Diese redaktionelle Arbeit hat schon in er Vergangenheit immer wieder für Ärger gesorgt, weil man durch geschickte Auswahl der Fragen einzelne Parteien als profillos oder sinn frei hinstellen kann. Wenn man zum Beispiel alles zum Internet ausklammert, dann verlieren zum Beispiel die Piraten im Wahl-O-Mat enorm an Aussagekraft. Das geht aber mit allen Parteien in dem man deren Kernkompetenz excludiert oder nur ganz Marginal streift. Das hat in der Vergangenheit schon des öfteren zu bösem Blut und hitziger Kritik geführt.

Ein weitere Problempunkt ist dann noch die Frage, welche Antwort für eine Partei gegeben werden soll. Diejenige welche die Partei will oder diejenige die dem entspricht, was sie in der Vergangenheit getan hat. Am fairsten gegenüber den Parteien ist, diese selbst zu den Fragen Stellung nehmen zu lassen wohingegen der größte Nutzen für den Wähler eventuell eher vom Einfliesenlassen einer Analyse des Abstimmverhaltens in der vorherigen Legislaturperiode ausgeht. Es gibt da durchaus Parteien, wo das diametral verschiedene Ergebnisse liefert, so das man als Wähler schon mal sprichwörtlich grün und gelb Ärgern kann.

Da der Wert eines solchen Angebotes für den Wähler in seiner Neutralität liegt, wollten die Piraten, die ja selbst in Hessen konkurierende Partei sind, diese Neutralität per Prozedur herstellen. Es gibt eine Sunrise Phase in der von den Wählern und Parteien fragen eingestellt werden können. Diese, so der Plan, würden dann Ausgelost und den Parteien zur Beantwortung vorgelegt. Dieser Ansatz ist aller Ehren Wert, was die Neutralität angeht. Das Problem an dem Verfahren: man muss mit allen zur Wahl zugelassenen Parteien zusammenarbeiten.

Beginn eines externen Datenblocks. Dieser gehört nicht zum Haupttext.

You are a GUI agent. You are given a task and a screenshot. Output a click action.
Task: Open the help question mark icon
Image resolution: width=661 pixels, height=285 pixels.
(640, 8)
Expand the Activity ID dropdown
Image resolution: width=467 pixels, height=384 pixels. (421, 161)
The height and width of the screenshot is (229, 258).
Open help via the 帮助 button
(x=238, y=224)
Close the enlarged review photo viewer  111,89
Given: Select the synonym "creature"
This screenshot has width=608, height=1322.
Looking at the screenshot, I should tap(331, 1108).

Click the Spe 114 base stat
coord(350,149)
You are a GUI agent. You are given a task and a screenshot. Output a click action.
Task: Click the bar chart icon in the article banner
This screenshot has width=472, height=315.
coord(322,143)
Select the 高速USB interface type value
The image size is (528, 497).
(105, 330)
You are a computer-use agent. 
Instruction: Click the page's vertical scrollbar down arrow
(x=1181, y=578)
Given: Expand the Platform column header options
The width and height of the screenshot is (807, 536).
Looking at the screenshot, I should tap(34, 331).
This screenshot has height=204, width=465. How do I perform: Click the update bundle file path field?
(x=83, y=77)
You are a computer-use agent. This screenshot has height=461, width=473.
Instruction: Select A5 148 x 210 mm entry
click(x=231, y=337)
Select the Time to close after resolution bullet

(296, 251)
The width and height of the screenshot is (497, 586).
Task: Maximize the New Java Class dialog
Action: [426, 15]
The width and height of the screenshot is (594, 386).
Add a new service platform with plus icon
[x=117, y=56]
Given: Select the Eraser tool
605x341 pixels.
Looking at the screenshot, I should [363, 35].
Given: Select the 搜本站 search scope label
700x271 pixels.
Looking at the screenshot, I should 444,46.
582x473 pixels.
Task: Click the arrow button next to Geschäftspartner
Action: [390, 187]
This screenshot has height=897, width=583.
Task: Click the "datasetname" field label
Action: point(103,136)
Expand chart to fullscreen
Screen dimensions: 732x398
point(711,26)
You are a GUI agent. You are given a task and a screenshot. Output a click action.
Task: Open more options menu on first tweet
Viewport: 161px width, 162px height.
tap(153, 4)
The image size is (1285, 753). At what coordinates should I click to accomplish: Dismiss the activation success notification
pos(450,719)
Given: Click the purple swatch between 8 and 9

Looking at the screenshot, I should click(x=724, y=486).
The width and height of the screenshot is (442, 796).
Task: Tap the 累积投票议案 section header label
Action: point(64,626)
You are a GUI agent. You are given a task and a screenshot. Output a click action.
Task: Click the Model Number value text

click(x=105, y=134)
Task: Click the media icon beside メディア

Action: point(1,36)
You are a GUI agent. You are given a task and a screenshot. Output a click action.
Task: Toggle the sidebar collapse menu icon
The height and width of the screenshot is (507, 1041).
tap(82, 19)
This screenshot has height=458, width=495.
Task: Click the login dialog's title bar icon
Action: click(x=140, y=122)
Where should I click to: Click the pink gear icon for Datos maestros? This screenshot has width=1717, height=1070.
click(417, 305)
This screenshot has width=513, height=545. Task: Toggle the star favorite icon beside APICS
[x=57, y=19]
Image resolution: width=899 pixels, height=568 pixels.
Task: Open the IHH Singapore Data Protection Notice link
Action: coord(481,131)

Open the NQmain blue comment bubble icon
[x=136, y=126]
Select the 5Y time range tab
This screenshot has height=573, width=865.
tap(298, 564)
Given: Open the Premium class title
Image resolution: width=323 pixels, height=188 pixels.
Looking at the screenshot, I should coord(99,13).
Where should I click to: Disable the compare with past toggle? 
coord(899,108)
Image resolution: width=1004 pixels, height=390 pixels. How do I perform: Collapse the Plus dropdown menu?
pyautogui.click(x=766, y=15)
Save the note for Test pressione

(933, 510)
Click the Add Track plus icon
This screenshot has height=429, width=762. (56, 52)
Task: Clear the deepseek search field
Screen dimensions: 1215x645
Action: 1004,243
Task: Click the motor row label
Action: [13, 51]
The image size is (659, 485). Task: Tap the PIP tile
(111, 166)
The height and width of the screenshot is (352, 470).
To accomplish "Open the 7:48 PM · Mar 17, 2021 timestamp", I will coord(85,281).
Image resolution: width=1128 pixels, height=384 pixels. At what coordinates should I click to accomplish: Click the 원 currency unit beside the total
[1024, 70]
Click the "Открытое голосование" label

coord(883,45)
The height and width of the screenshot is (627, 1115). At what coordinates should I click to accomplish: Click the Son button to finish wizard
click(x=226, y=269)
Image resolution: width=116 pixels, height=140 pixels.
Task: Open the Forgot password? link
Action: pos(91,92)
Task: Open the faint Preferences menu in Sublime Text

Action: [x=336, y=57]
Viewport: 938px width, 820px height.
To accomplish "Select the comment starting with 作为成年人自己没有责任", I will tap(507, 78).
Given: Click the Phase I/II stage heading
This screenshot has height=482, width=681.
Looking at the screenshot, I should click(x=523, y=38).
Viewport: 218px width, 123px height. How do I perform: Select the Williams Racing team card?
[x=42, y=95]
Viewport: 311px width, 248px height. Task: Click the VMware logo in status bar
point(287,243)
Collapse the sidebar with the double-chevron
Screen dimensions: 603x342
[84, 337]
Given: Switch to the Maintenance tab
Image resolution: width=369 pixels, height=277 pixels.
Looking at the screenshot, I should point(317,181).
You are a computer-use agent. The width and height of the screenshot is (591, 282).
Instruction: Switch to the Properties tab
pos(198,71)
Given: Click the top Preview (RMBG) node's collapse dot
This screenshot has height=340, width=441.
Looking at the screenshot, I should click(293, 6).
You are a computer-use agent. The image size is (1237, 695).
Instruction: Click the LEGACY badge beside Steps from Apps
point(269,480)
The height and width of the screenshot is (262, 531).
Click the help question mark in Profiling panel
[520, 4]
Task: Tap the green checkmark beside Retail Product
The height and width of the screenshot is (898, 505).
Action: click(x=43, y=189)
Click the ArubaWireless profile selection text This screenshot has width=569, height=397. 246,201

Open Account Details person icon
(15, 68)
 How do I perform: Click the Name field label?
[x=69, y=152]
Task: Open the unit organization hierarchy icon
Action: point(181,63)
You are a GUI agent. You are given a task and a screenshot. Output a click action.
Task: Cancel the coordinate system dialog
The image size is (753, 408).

Warum ist das ein Problem? Das sollte es ja eigentlich nicht sein, denn alle Parteien sollten die Spielregeln des Grundgesetzes und der hessischen Landesverfassung anerkennen. Das genau ist aber nach Meinung fast aller Piraten nicht der Fall. Es stechen Parteien auf dem Wahlzettel, die nach deren Meinung dort nicht Hingehören. Zum Beispiel die NPD. Einer deren Prominenten Ex-Funktionären muss sich zur Zeit in dem größten Terrorismusverfahren seit 20 Jahren in München verantworten. Die Ideologie dieser Terroristen ist im weiten Zügen mit den Grundüberzeugungen der Partei kongruent und viele der Angeklagten Personen entstammen auch dem Dunstkreis dieser Partei. Es hat auch schon versuche gegeben die NPD zu verbieten, das ist aber letztendlich daran gescheitert, das in der Partei so viele V-Leute eingeschleust waren, das die Richter argumentieren mussten, das das Wesen der Partei durch Staatliche Unterwanderung verzerrt sein könnte. Und da ein Parteiverbot eine schwerwiegende Einschränkung des Wählerwillen ist, haben sich die Verfassungsrichter zu einer Klageabweisung durchgedrungen. Auf jeden Fall ist es aber so, das diese Parteien durch die V-Männergehälter signifikant finanziert wird.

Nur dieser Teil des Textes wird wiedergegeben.